Each year, many Americans go to a doctor or a local pharmacy to get at least one shot. The number increases in case of growing children as they are vaccinated for many new and very old illnesses. Rice University researchers are making efforts to make the shots less painful.
A team of freshman engineering students at the school have created a device, which causes a quick chemical reaction to cool a patient's skin before receiving a shot. It has been proved that the device can numb a patient's skin within 60 seconds.
Team member Mike Hua, a mechanical engineering major at Rice, said in a press release that their lab device is 3-D-printed and also contains two sealed chambers consisting of the chemical ammonium nitrate and water.
According to Hua, "A simple twisting motion moves the chambers into alignment to allow the chemicals to flow through the chamber to produce a rapid endothermic reaction. We then numb the skin by contacting the device's metal surface to the patient's skin".
As per researchers, methods, which are presently used to protect young people from the pain of vaccines and other injections are ineffective or consume a lot of time. Hua said that they studied all types of methods for numbing like the one used now.

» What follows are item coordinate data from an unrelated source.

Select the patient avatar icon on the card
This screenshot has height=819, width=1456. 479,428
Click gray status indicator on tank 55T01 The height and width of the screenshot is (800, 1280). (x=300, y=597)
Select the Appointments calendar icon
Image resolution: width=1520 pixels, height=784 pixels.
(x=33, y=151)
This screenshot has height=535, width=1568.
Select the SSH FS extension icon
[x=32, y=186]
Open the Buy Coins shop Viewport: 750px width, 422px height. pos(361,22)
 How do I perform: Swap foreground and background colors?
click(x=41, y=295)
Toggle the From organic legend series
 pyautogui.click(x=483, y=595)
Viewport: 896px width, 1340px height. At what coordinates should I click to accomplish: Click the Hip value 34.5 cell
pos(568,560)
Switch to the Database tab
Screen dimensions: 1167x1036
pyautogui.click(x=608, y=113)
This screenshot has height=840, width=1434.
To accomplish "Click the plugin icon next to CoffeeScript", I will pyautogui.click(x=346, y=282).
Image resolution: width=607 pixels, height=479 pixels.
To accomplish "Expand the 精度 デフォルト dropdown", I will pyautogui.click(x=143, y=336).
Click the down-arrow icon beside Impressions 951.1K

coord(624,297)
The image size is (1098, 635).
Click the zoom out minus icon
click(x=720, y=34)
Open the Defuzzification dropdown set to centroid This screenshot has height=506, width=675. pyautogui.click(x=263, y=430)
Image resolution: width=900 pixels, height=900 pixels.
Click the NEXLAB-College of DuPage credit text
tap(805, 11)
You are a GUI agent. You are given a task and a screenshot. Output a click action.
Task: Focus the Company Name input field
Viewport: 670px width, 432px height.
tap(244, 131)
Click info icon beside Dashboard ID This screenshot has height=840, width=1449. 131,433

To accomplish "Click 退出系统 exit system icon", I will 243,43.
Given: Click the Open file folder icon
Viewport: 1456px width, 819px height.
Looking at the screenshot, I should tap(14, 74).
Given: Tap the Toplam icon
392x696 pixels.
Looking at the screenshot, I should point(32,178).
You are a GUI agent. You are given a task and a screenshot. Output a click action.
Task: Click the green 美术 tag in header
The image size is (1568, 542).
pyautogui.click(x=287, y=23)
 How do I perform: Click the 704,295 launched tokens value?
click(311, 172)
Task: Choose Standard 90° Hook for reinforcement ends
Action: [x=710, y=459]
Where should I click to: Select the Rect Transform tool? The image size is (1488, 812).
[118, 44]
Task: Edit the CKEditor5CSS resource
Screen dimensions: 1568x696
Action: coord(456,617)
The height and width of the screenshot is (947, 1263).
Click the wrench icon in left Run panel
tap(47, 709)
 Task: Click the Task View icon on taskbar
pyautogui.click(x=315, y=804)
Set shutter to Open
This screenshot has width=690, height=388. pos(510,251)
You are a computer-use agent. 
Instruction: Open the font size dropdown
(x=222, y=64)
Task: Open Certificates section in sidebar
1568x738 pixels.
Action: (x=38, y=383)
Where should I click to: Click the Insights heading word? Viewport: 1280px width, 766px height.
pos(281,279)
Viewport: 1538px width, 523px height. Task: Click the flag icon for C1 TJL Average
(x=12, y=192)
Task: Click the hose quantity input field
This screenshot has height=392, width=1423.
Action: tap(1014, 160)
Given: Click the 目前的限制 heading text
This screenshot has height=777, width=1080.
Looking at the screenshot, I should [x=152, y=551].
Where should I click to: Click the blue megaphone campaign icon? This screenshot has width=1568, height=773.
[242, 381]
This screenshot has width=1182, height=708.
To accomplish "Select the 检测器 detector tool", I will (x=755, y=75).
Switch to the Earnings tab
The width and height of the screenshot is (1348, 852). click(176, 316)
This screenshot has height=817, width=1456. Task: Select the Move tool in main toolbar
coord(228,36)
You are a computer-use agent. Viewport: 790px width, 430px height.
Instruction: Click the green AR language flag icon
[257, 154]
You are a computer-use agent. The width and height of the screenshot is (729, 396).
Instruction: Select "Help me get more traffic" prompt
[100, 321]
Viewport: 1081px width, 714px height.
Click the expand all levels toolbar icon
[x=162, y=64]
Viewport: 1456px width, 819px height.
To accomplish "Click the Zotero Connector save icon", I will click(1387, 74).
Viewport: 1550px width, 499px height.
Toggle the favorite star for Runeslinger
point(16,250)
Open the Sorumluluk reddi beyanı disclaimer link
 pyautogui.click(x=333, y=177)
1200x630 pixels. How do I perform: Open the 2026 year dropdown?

The methods they tested included both quick and long-term, chemicals, using ice packs. He added that they looked into everything related to the problem before coming up with the idea. According to Hua and his research partners, their device could be employed before ear piercings or tattoos.
Team member Greg Allison, a computer engineering major said that they are making a self-contained device with an extremely cold contact surface, and it has the potential to change the way people get vaccinations.